Nach fast zwei Stunden kamen Lisa und Mike endlich zurück. Ausgesprochen fröhlich, wie mir schien. Ihre Daunenjacken standen trotz der Kälte offen. Es hatte Champagner gegeben. Und Stoff natürlich. Eine Flugkarte nach Paris war für Lisa bestellt worden. Telefonisch. Das passte ins Bild. In einer Woche sollte geflogen werden. Sie hätte nur Kurierdienste zu leisten. Eine kinderleichte Sache. Ich behielt meine Skepsis für mich.

Auf jeden Fall nahm ich mir vor, dieses Mal am Flughafen zu sein. Bei meiner Tochter Jane war ich nicht so fürsorglich gewesen. Sie hätte es ohnehin nicht gewollt, denn sie hasste Abschiedsszenen ebenso wie ich. Außerdem bestand sie immer darauf, kein Baby mehr zu sein, was zweifellos richtig war. Wo sie jetzt wohl steckte?

Kaum zu Hause, rief ich Judith an. „Noch keine Spur!“ sagte ich die Unwahrheit, um ihrer Neugierde zuvorzukommen. Der Mund wurde mir trocken dabei. Natürlich wollte sie wissen, wie es mir ging und ich wollte wissen, wie es ihr ging.

„Warum hast du mich eigentlich wirklich nach Boston geschickt? Wahrscheinlich wolltest du mich nur los sein!“ sagte sie.

„Genau!“

„David, so etwas sagt ein Mann nicht zu seiner Frau!“

„Weil ich Angst um dich habe! Und um unsere Tochter!“

„Angst?
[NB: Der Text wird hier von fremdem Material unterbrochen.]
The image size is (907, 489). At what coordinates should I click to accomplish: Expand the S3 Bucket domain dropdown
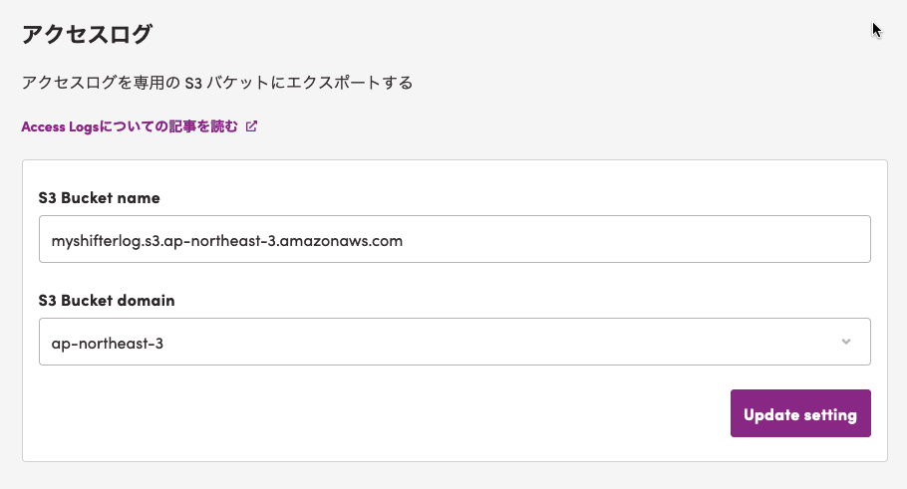pos(454,342)
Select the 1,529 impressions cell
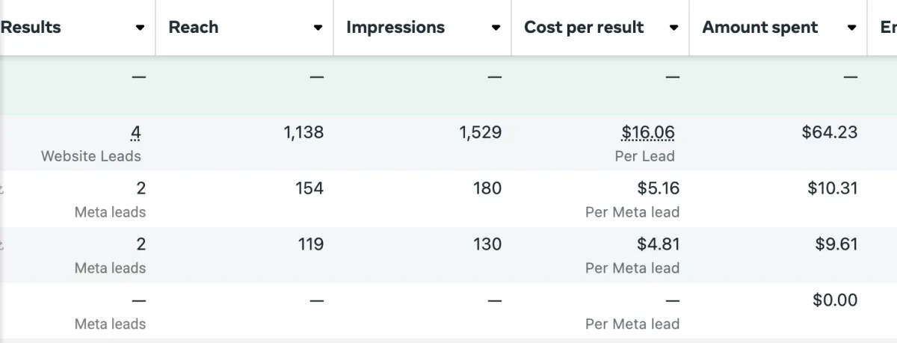This screenshot has height=343, width=897. (x=481, y=132)
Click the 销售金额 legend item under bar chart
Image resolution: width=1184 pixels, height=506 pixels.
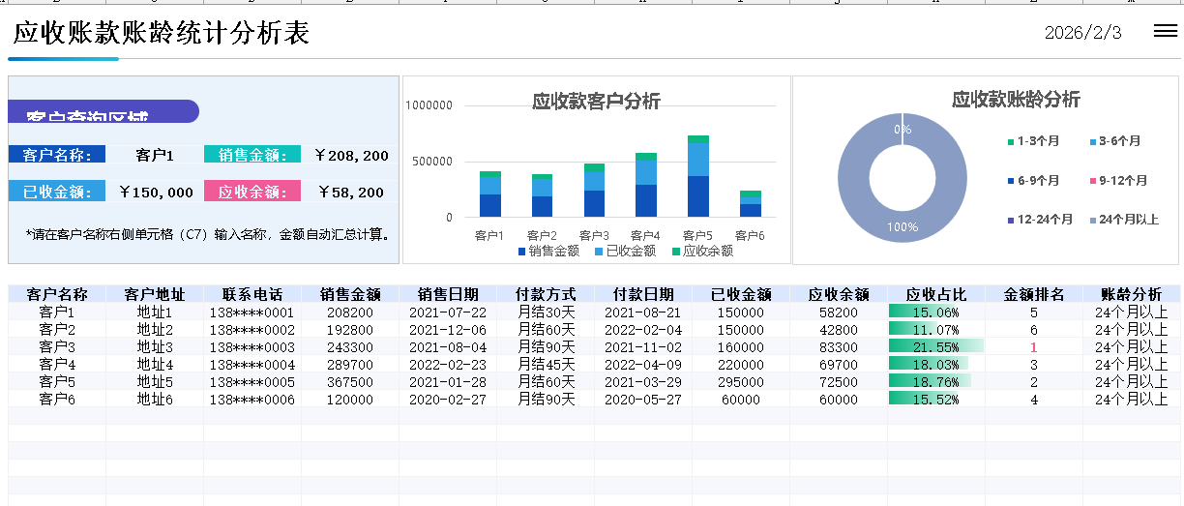click(x=548, y=252)
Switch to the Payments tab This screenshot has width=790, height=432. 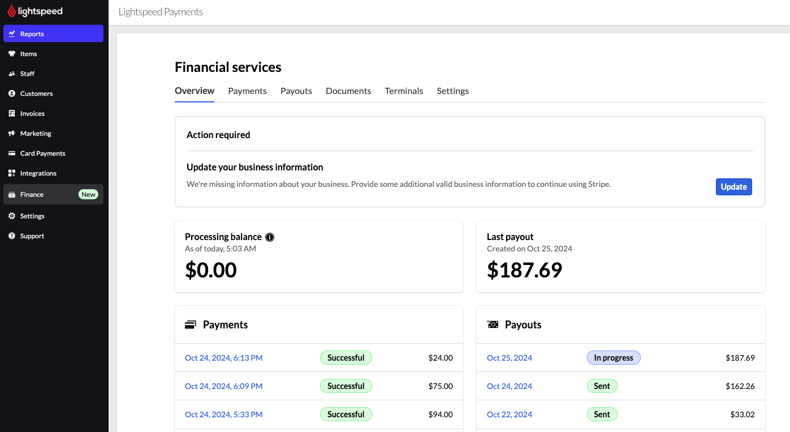point(247,91)
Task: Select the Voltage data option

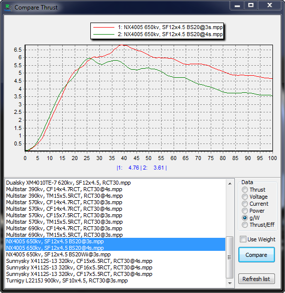Action: [245, 197]
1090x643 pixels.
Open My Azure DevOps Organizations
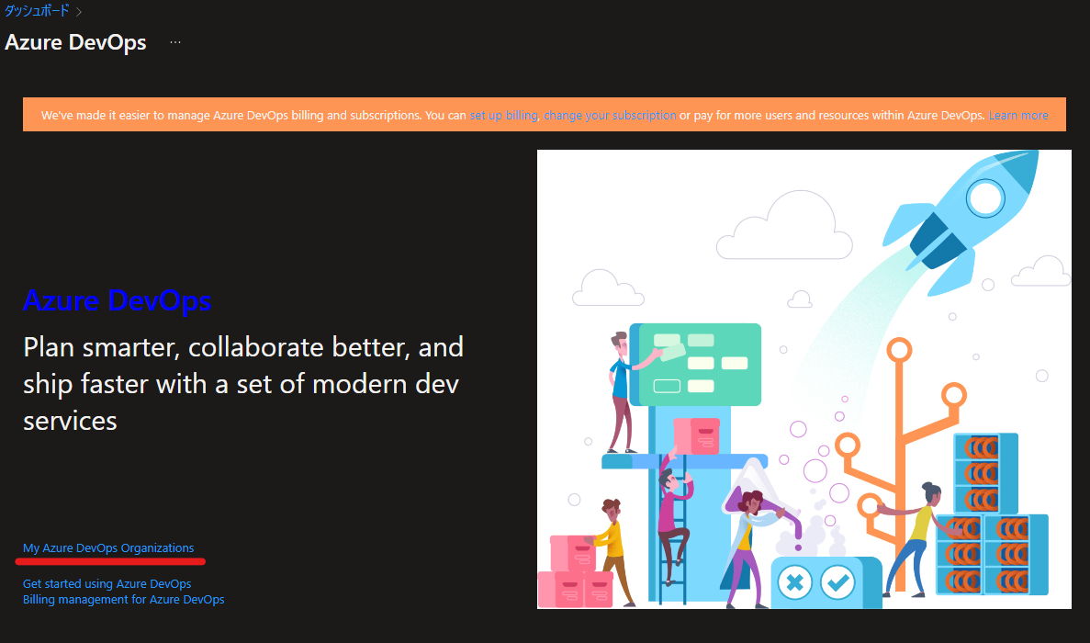click(x=110, y=547)
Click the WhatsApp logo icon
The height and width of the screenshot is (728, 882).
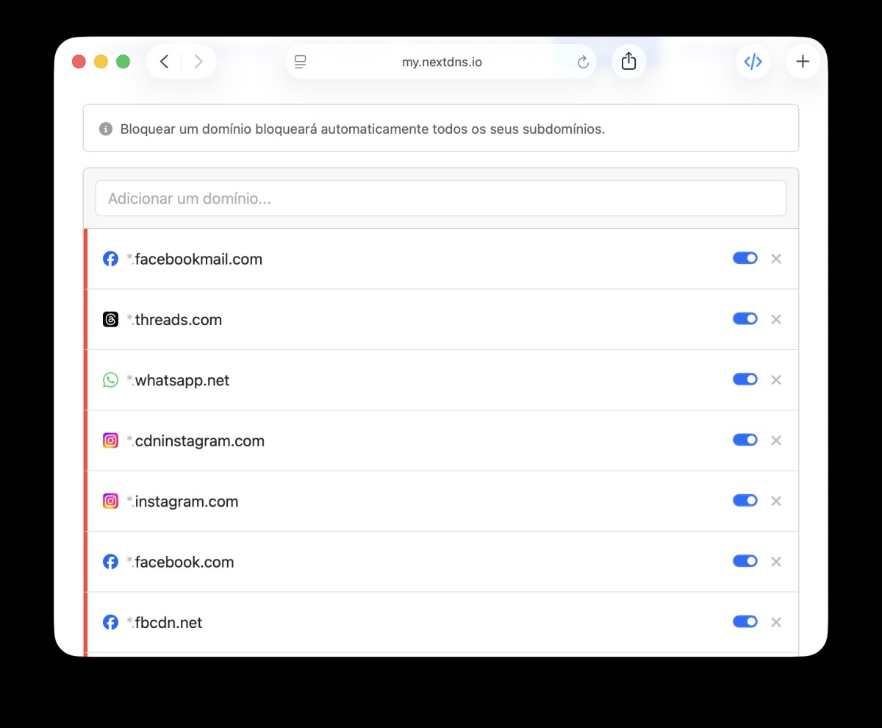pyautogui.click(x=110, y=380)
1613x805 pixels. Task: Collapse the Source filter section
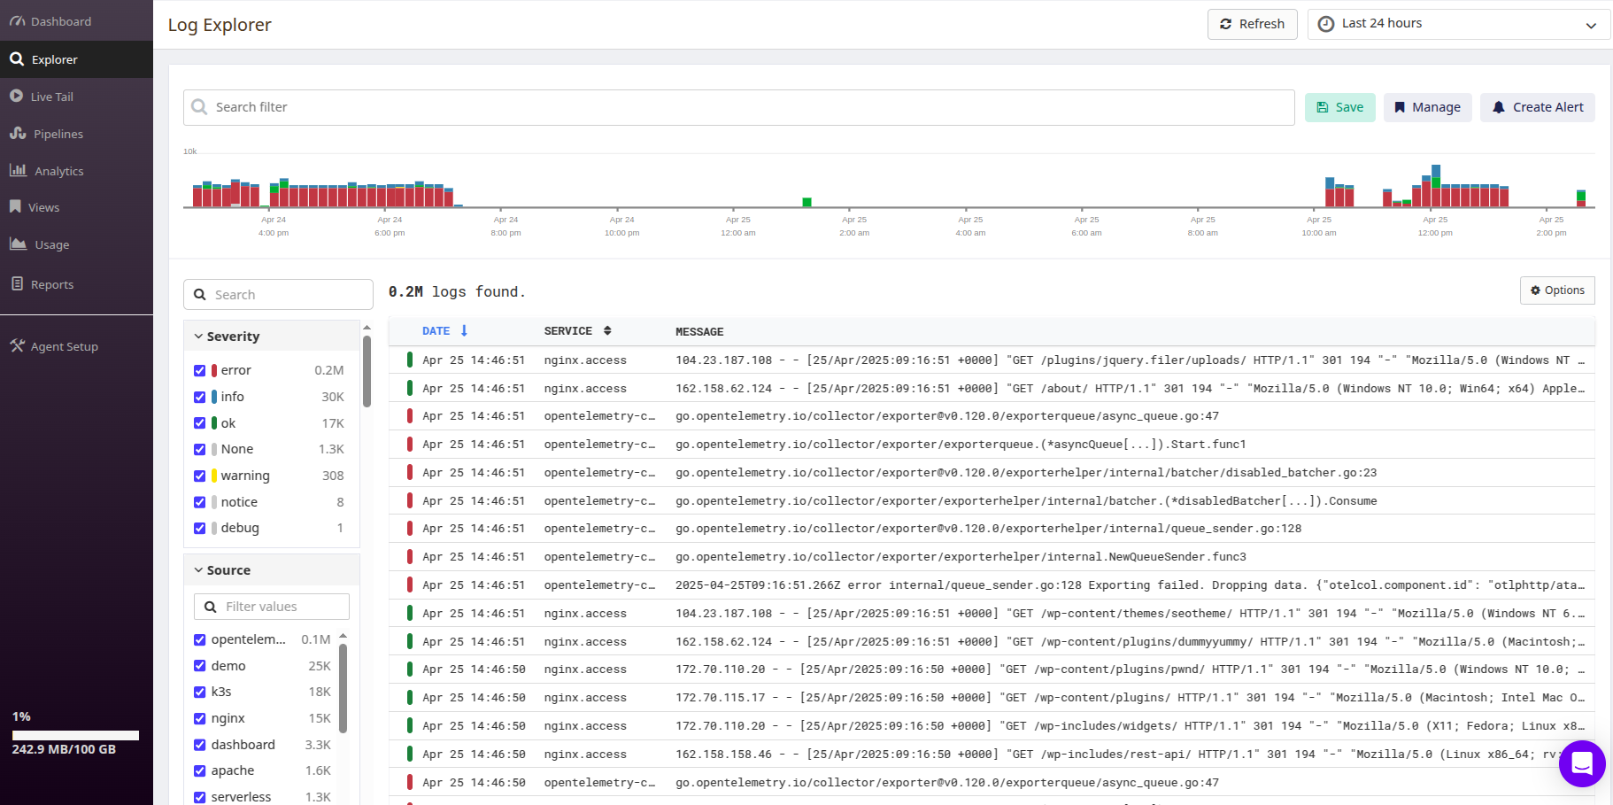pyautogui.click(x=198, y=569)
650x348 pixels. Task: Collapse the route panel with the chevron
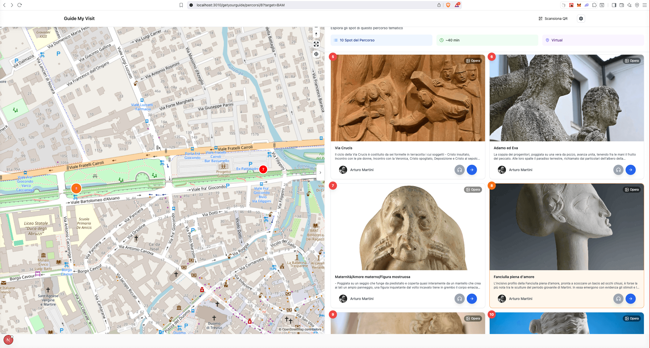[320, 173]
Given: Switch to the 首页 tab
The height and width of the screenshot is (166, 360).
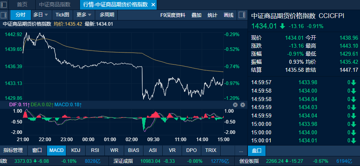Looking at the screenshot, I should (22, 4).
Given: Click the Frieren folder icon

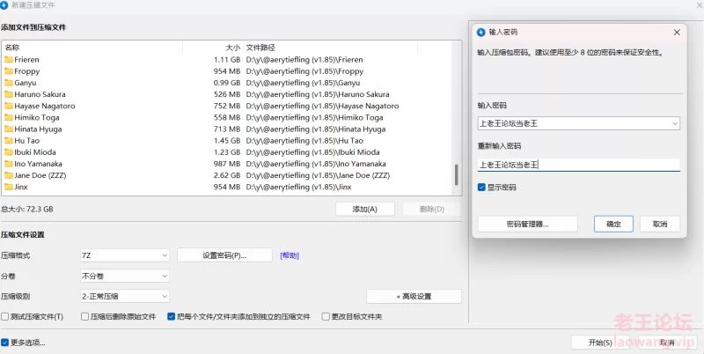Looking at the screenshot, I should (x=8, y=60).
Um mich?“

„Weil ich ausreichende Phantasie habe und mir vorstellen kann, dass so ein Rauschgiftring, wenn er dahinter käme, dass der Vater eines verschwundenen Mädchens Nachforschungen anstellt und womöglich dabei Erkenntnisse gewinnt, das nicht besonders gut leiden könnte. Die Herren könnten vermutlich leicht auf den Gedanken kommen, uns einfach einen Besuch abzustatten, oder?“

„Sollen sie doch!“ sagte Judith resolut.

„Wahrscheinlich denkst du, es wäre ganz praktisch, dann könnten wir sie direkt nach dem Verbleib von Jane fragen. Das Problem ist nur, dass die Leute, die diese Frage beantworten könnten, nicht selber kommen, sondern üblicherweise ein Schlägerkommando oder einen Killer schicken, der davon nichts weiß. Die würden dann, wie sie das nennen, Ketchup aus uns machen. Keine sehr angenehme Vorstellung, als Opfer so zugerichtet zu werden, dass man nicht auf den Gedanken kommt, die Augen auf zu machen, selbst wenn man dazu noch fähig wäre!“

„Das ist ja schrecklich, David! Und wie du jetzt schon redest! Kaum lässt man dich alleine, verrohst du total!“

„Ja, das macht mein Umgang, der färbt ab!“ versuchte ich möglichst cool zu bleiben.

Judith versprach, noch bei ihren Eltern zu bleiben. Ich bestellte Grüße und ließ sie in dem Glauben, dass die Sache bald vorüber sei und versprach mich öfter als bisher zu melden.

Dann riss ich eine Büchse deutsch-lizensierten, amerikanischen Bieres auf, deklamierte den aufgedruckten Spruch „Hopfen und Malz, Gott erhalt’s!“ – wahrscheinlich mit einem, meinen deutschen Vorfahren unwürdigen Akzent – und leerte sie in zwei, drei Zügen.